The order comes after Boesberg said in April that a more extensive review was necessary than what the U.S. Army Corps of Engineers already conducted and that he would consider whether the pipeline should be shuttered during the new assessment. ...
"Yet, given the seriousness of the Corps' NEPA (National Environmental Policy Act) error, the impossibility of a simple fix, the fact that Dakota Access did assume much of its economic risk knowingly, and the potential harm each day the pipeline operates, the Court is forced to conclude that the flow of oil must cease," he added.
The findings may challenge the legal footing for the Trump administration's most momentous environmental rollbacks. Trump surrounded himself with industry leaders and workers in hard hats this January when he announced plans to overhaul the rules for enforcing NEPA.
The Dakota Access pipeline was the subject of months of protests in 2016 and 2017, sometimes violent, during its construction near the Standing Rock Sioux Reservation that straddles the North Dakota-South Dakota border. The tribe pressed litigation against the pipeline even after it began carrying oil from North Dakota across South Dakota and Iowa and to a shipping point in Illinois in June 2017. ...
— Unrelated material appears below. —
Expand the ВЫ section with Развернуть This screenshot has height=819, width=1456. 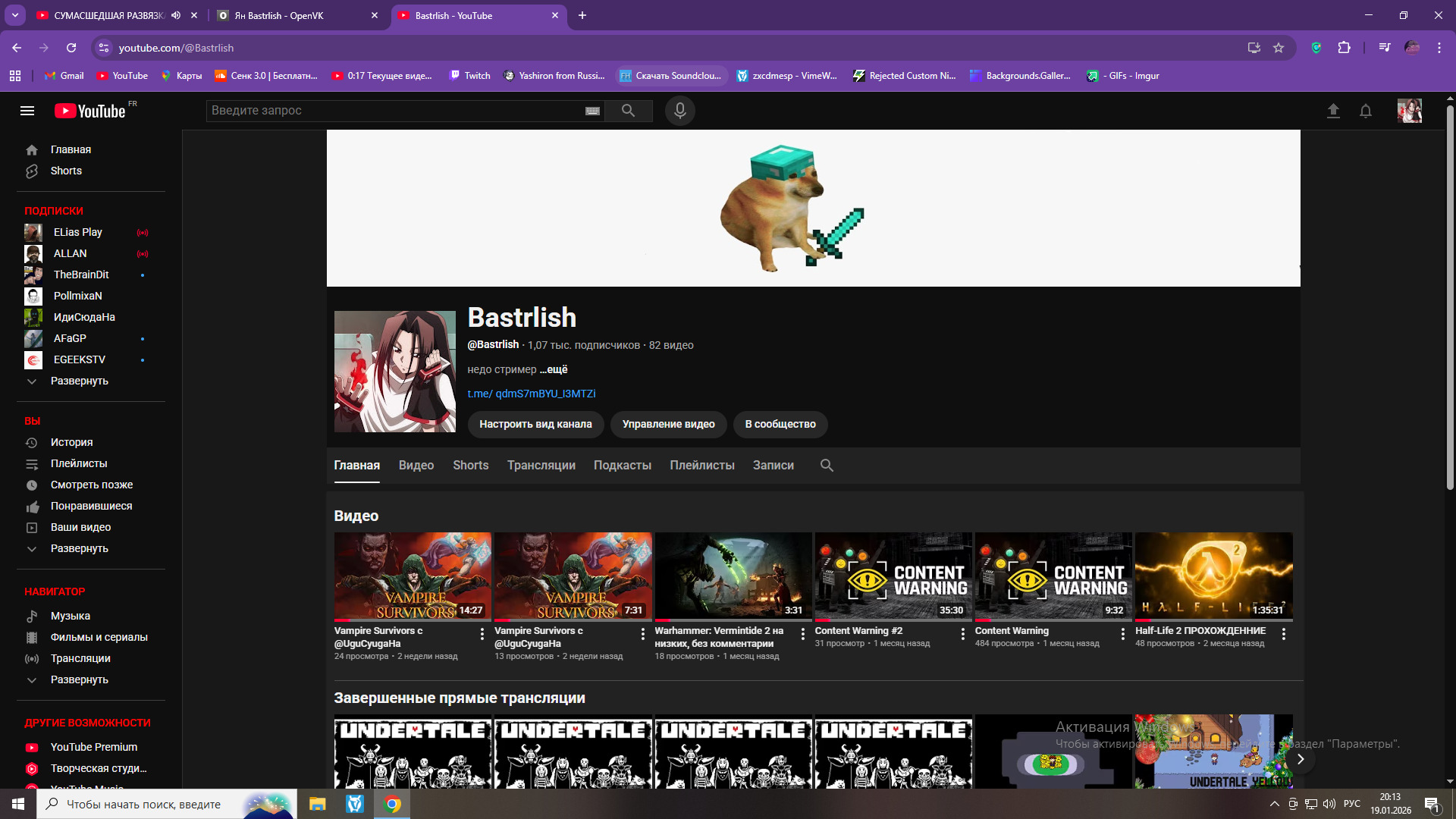point(79,548)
"This pipeline should have never been built here. We told them that from the beginning," Standing Rock Sioux Chairman Mike Faith said in a statement. ...
Boasberg ruled then that the Corps "largely complied" with environmental law when permitting the pipeline but ordered more review because he said the agency did not adequately consider how an oil spill under the Missouri River might affect the Standing Rock Sioux's fishing and hunting rights, or whether it might disproportionately affect the tribal community.